Domain-based routing is reserved strictly for external/user-facing traffic (Traefik).

This enforces proper separation of:
- **Control plane**: API ↔ Agent ↔ services (IP env vars)
- **Data plane**: user/browser ↔ domain ↔ proxy (Traefik)

See `SCRATCH/service-discovery.md` for full spec.

---

## Fabric / Vanilla Progress

Fabric server now successfully starts with:
- Fabric API present in `/mods`
- `FabricProxy-Lite.toml` configured (including forwarding secret)

Remaining issue:
- Initial startup requires Velocity restart before proxy recognizes backend

Conclusion:
- Agent must handle pre-seeding mods + config before first run
- Velocity/plugin behavior likely tied to readiness timing (server not fully "ready" when registered)

---

## Next Session Plan (Priority Order)

### 1. Database Validation
- Check for duplicate VMIDs or container records
- Verify lifecycle states are consistent (no stuck "creating")

### 2. Redis Reset
- Do NOT restore from backup
- Start clean — `FLUSHALL`
- Ensure no duplicate or replayed jobs

### 3. Worker Verification
- Confirm only one API/worker instance is running (Detroit only)
- Confirm Denver host is fully decommissioned (it is — OS wiped Apr 2, 2026)

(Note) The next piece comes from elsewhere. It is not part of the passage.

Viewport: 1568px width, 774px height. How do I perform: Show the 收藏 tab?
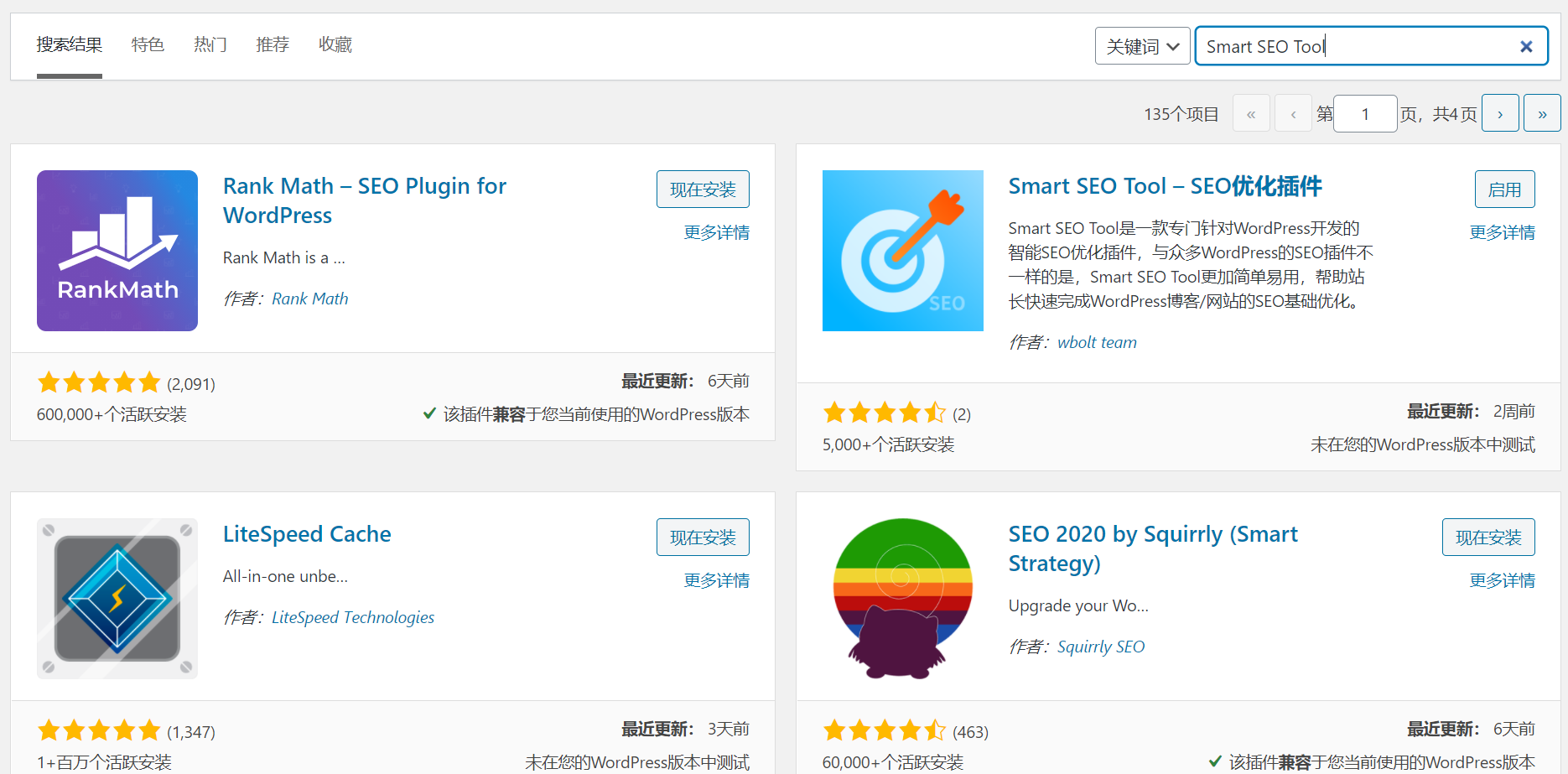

### 4. PBS Backup Contingency
- If DB is inconsistent → restore MariaDB from Denver snapshot
- Redis remains fresh (never restored)

### 5. Provisioning Validation
- Run a single controlled server creation
- Confirm:
  - 1 DB record
  - 1 job
  - 1 agent execution

---

## Key Takeaway

This session confirmed the system is operating as a distributed, state-driven platform:

| Layer | Role |
|-------|------|
| Redis | Execution layer — ephemeral, never restore |
| Database | Source of truth — authoritative state |
| Routing | Strict boundaries — control plane vs data plane |

Stability depends on maintaining a single authoritative state and clean execution flow across all components.